- _Source_:
— start —
Re: Modest proposal to extend TableAM API for controlling cluster commands

From: Mark Dilger <mark(dot)dilger(at)enterprisedb(dot)com>
To: Andres Freund <andres(at)anarazel(dot)de>
Cc: PostgreSQL-development <pgsql-hackers(at)postgresql(dot)org>
Subject: Re: Modest proposal to extend TableAM API for controlling cluster commands
Date: 2022-06-16 01:24:45
Message-ID: 63B02BB6-22AF-486C-AC47-18705CBDC918@enterprisedb.com
Views: Raw Message | Whole Thread | Download mbox | Resend email
Thread:
Lists: pgsql-hackers

> On Jun 15, 2022, at 6:01 PM, Andres Freund <andres(at)anarazel(dot)de> wrote:
>
> Hi,
>
> On 2022-06-15 17:21:56 -0700, Mark Dilger wrote:
>> While developing various Table Access Methods, I have wanted a callback for
>> determining if CLUSTER (and VACUUM FULL) should be run against a table
>> backed by a given TAM. The current API contains a callback for doing the
>> guts of the cluster, but by that time, it's a bit too late to cleanly back
>> out. For single relation cluster commands, raising an error from that
>> callback is probably not too bad. For multi-relation cluster commands, that
>> aborts the clustering of other yet to be processed relations, which doesn't
>> seem acceptable.
>
> Why not? What else do you want to do in that case? Silently ignoring
> non-clusterable tables doesn't seem right either. What's the use-case for
> swallowing the error?

Imagine you develop a TAM for which the concept of "clustering" doesn't have any defined meaning. Perhaps you've arranged the data in a way that has no similarity to heap, and now somebody runs a CLUSTER command (with no arguments.) It's reasonable that they want all their heap tables to get the usual cluster_rel treatment, and that the existence of a table using your exotic TAM shouldn't interfere with that. Then what? You are forced to copy all the data from your OldHeap (badly named) to the NewHeap (also badly named), or to raise an error. That doesn't seem ok.

>> I tried fixing this with a ProcessUtility_hook, but that
>> fires before the multi-relation cluster command has compiled the list of
>> relations to cluster, meaning the ProcessUtility_hook doesn't have access to
>> the necessary information. (It can be hacked to compile the list of
>> relations itself, but that duplicates both code and effort, with the usual
>> risks that the code will get out of sync.)
— end —
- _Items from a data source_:
— start —
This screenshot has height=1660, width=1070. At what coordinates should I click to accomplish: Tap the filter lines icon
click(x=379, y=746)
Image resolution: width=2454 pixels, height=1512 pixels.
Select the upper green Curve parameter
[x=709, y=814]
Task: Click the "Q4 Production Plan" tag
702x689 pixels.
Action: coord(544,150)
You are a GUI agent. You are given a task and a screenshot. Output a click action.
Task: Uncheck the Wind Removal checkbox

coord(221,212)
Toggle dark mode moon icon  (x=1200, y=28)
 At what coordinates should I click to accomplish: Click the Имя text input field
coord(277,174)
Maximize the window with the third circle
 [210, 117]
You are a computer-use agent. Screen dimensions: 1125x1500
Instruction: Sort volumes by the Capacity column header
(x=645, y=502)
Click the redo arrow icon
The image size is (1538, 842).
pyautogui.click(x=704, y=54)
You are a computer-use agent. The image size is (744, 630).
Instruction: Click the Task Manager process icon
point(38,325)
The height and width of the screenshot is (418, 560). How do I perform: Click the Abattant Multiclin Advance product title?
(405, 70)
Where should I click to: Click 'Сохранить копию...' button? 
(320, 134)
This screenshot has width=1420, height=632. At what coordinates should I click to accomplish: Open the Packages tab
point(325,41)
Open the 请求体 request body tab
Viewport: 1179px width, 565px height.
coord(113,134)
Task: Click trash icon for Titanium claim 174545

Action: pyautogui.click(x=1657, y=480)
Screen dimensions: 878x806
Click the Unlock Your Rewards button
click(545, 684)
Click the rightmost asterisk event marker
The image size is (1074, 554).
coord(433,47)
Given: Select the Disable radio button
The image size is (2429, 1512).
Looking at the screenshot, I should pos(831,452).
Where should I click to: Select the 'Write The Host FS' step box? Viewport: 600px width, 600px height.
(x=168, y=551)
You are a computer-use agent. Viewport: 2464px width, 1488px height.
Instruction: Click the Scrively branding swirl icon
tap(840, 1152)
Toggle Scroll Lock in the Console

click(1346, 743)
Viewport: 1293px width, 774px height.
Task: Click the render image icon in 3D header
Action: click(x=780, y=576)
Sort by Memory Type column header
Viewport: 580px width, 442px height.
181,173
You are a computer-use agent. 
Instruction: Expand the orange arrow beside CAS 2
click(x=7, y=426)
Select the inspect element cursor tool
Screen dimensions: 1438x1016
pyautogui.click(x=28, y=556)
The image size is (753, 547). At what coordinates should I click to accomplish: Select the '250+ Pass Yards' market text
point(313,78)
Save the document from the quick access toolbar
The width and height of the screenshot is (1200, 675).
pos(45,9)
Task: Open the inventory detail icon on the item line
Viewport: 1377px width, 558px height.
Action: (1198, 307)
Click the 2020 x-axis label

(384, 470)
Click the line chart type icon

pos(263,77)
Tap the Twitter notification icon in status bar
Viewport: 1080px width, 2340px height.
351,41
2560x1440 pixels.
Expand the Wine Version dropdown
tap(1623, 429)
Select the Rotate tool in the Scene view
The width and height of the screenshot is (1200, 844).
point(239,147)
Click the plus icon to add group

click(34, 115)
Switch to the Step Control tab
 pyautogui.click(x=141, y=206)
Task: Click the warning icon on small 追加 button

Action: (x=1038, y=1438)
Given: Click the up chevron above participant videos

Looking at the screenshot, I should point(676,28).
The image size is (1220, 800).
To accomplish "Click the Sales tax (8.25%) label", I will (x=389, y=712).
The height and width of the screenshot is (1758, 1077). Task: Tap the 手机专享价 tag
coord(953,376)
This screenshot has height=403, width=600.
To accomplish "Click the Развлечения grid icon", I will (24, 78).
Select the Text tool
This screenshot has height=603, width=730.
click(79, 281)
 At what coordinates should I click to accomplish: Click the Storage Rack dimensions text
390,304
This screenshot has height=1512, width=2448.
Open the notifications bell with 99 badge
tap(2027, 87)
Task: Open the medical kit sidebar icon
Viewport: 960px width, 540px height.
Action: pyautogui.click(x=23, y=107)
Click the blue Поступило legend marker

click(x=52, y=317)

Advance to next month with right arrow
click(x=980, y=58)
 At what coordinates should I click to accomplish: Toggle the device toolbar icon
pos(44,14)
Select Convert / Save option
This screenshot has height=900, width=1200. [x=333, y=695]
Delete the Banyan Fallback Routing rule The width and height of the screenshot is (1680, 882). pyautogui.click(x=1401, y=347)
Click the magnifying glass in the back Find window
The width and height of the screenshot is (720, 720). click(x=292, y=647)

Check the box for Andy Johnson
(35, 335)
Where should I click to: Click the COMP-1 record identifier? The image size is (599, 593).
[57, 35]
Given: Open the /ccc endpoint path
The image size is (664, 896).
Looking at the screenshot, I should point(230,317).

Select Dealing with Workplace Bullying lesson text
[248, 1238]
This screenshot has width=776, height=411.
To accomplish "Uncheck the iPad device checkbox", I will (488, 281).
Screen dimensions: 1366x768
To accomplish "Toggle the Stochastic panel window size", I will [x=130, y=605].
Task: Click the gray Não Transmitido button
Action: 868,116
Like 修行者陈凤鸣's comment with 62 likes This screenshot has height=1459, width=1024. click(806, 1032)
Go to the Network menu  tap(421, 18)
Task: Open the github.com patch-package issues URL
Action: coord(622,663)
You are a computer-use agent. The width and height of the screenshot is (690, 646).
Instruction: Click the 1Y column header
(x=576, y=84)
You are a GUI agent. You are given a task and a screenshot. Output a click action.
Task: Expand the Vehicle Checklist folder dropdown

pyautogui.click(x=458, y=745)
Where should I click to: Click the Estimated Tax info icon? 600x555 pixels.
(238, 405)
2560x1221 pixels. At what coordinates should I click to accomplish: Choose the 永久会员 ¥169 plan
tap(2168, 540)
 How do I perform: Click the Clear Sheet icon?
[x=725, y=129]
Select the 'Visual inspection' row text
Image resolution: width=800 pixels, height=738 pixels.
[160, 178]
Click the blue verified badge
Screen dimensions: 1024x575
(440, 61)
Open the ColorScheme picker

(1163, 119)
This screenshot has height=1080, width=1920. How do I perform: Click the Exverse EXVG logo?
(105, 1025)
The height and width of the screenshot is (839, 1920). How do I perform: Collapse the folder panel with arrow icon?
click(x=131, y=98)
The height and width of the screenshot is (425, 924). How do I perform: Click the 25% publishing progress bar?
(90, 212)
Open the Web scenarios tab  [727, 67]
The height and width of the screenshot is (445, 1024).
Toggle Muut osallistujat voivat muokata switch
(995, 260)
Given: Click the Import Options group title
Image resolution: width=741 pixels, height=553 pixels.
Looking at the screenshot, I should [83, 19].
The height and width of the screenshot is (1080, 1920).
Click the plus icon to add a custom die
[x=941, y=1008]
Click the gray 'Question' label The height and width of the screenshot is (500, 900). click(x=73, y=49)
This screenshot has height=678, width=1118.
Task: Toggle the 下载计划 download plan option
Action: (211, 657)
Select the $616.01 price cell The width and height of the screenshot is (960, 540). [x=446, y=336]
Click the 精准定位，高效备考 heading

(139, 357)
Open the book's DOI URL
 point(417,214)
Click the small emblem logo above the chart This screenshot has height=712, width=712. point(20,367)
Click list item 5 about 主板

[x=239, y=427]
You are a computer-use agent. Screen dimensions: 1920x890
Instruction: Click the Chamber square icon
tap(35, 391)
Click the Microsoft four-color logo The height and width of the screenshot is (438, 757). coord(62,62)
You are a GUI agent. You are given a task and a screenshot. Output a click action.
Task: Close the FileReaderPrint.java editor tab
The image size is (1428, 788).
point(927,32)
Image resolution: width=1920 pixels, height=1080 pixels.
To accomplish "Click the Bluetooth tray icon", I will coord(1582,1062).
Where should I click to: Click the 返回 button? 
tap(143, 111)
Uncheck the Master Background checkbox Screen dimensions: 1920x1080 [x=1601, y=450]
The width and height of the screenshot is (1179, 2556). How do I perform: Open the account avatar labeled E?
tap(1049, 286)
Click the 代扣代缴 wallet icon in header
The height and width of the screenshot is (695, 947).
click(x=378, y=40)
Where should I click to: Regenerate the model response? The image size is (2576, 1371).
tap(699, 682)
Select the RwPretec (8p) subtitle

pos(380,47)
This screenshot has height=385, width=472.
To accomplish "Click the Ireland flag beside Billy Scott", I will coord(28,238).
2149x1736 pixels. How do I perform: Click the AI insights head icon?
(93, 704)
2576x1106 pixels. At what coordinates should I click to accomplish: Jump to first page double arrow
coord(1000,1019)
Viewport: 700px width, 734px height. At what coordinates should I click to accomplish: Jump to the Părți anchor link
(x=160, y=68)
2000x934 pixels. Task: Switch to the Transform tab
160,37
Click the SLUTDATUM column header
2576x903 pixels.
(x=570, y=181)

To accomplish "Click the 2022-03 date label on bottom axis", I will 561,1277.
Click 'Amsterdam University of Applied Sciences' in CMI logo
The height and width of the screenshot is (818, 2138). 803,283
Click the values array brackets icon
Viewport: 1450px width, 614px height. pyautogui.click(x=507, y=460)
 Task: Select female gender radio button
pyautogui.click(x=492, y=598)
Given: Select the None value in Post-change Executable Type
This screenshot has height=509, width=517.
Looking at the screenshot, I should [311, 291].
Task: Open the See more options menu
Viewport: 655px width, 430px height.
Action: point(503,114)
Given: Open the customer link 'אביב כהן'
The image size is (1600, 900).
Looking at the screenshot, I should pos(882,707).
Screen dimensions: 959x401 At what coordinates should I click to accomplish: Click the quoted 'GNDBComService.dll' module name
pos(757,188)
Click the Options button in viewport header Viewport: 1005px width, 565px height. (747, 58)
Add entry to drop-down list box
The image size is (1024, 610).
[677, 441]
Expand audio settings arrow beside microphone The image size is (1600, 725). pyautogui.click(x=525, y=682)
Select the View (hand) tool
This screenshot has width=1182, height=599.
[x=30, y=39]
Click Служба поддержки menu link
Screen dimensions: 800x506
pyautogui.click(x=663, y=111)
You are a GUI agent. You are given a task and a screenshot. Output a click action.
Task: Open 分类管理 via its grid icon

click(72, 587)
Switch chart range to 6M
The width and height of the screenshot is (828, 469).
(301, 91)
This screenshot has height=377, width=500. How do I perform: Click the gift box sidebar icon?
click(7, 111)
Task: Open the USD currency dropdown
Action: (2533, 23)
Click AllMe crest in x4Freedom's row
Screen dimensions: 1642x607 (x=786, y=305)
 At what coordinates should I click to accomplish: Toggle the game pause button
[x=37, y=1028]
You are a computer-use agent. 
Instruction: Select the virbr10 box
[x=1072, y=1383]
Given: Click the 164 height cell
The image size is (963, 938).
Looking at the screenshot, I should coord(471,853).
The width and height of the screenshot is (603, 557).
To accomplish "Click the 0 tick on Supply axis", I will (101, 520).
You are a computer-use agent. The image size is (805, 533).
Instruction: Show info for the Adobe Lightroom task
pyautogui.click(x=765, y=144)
— end —
Continue the mailing-list reply about extending the TableAM API for cluster commands, starting after its last sentence.

- _Task answer_:
>>
>> For my personal development, I have declared a new hook, bool
>> (*relation_supports_cluster) (Relation rel). It gets called from
>> commands/cluster.c in both the single-relation and multi-relation code
>> paths, with warning or debug log messages output for relations that decline
>> to be clustered, respectively.
>
> Do you actually need to dynamically decide whether CLUSTER is supported?
> Otherwise we could just make the existing cluster callback optional and error
> out if a table is clustered that doesn't have the callback.

Same as above, I don't know why erroring would be the right thing to do. As a comparison, consider that we don't attempt to cluster a partitioned table, but rather just silently skip it. Imagine if, when we introduced the concept of partitioned tables, we made unqualified CLUSTER commands always fail when they encountered a partitioned table.

>> Before posting a patch, do people think this sounds useful? Would you like
>> the hook function signature to differ in some way? Is a simple "yes this
>> relation may be clustered" vs. "no this relation may not be clustered"
>> interface overly simplistic?
>
> It seems overly complicated, if anything ;)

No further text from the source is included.